Consigne: Recopiez à l'identique le passage de l'article sur IB Maroc qui va de « Désormais, la société » jusqu'à « 5 janvier 2023. » inclus.

Extrait du document:
• • • • •

IB Maroc : une situation financière difficile, une communication absente

| Le 8/1/2023 à 15:59
Le 30 décembre 2022, la société cotée en bourse IB Maroc a demandé sa mise en redressement judiciaire. Une démarche qui sème le trouble dans un contexte où l'information financière récente (les résultats 2022) n'est pas disponible. Rappel des faits.

IB Maroc est cotée en bourse depuis le 10 juillet 2001. Elle a été la première société du secteur ‘Télécommunications et nouvelles technologies’ à être introduite en bourse.

Elle opère dans l’intégration informatique, principalement la mise en place de serveurs, stockage et cloud chez ses clients. En soi, la valeur est une très petite capitalisation à la Bourse de Casablanca et n’est que peu liquide. Sa capitalisation boursière s’élève à 13,4 MDH. En 2022, d’après le résumé annuel de la Bourse de Casablanca, la valeur n’a traité que durant 99 séances sur un total annuel de 254.

Désormais, la société est dans une situation financière critique. Le 30 décembre dernier, IB Maroc a effectué une demande de mise en redressement judiciaire dont la première audience d’examen s’est tenue le 5 janvier 2023.

En entamant cette démarche, l'entreprise espère la protection du tribunal pour tenter de redresser la situation. Que sait-on de sa situation financière ?

• • • • •

Données affichées:
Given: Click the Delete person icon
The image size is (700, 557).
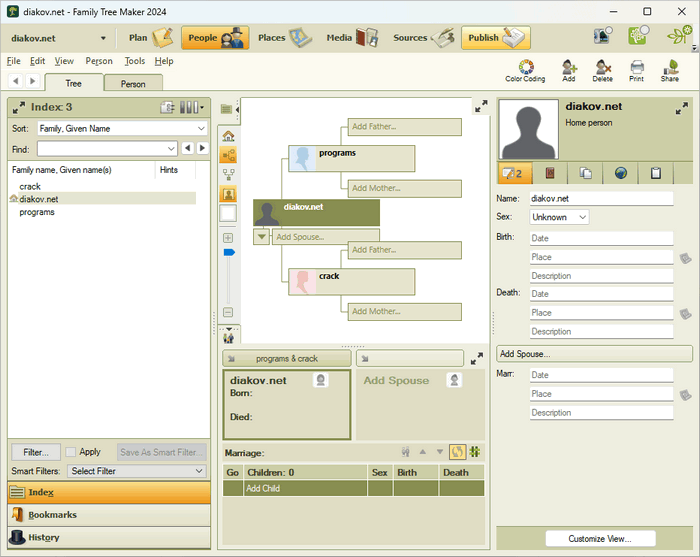Looking at the screenshot, I should click(x=603, y=70).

• • • • •

Réponse:
Désormais, la société est dans une situation financière critique. Le 30 décembre dernier, IB Maroc a effectué une demande de mise en redressement judiciaire dont la première audience d’examen s’est tenue le 5 janvier 2023.